Opposition by Jaguar Land Rover
Jaguar Land Rover Ltd. filed an opposition on February 28, 2019 before the JPO and claimed that opposed mark shall be cancelled based on Article 4(1)(xi) and (xv) of the Trademark Law by citing trademark registrations for its iconic jaguar logos (see below) which include the image of a leaping jaguar, accompanied by the word “jaguar”, which the opponent claims to be used over 75 years old.
Article 4(1)(xi) is a provision to prohibit from registering a junior mark which is deemed identical with, or similar to, any senior registered mark.
Article 4(1)(xv) provides that a mark shall not be registered where it is likely to cause confusion with other business entity’s well-known goods or services, to the benefit of brand owner and users’ benefits.
Jaguar Land Rover claimed that , inter alia, opposed mark, consisting of a leaping feline device and literal element starting from “JAG”, looks confusingly similar to the cited marks from visual, oral, and conceptual points of view. Besides, the goods in question is identical with that of cited marks. If so, opposed application “for the contested goods would be recognized as uniquely and unmistakably identifying or suggesting a connection to opponent , and thus relevant consumers are likely to confuse or misconceive opposed mark with a famous car brand “JAGUAR”.
To my surprise, the Opposition Board pointed out that Jaguar Land Rover alleged the leaping jaguar logo has been used since 1938 and well-acquainted with relevant consumers though, it is questionable whether cited marks have acquired a substantial reputation as a result of consecutive use from the produced evidences.
Besides, the Board flatly negated similarity between opposed mark and cited marks respectively.

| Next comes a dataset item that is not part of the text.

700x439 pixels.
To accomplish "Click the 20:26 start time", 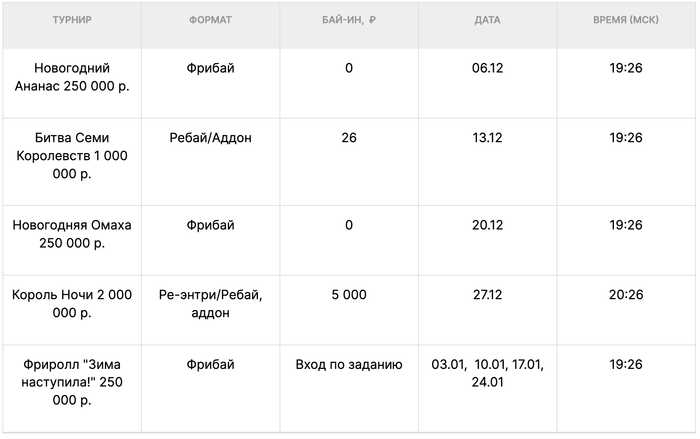I will 625,295.
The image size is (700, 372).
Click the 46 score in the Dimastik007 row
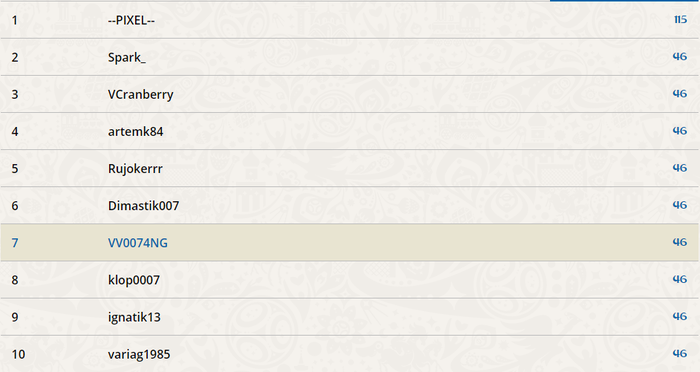coord(680,205)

By taking into consideration uncertain famousness of cited marks and low degree of similarity between the marks, the Board concluded relevant traders and consumers are unlikely to confuse or associate opposed mark with opponent or any business entity economically or systematically connected with Jaguar Land Rover even when used on automobiles. Based on the foregoing, opposed mark shall not be cancelled under Article 4(1)(xi) and (xv) of the Trademark Law.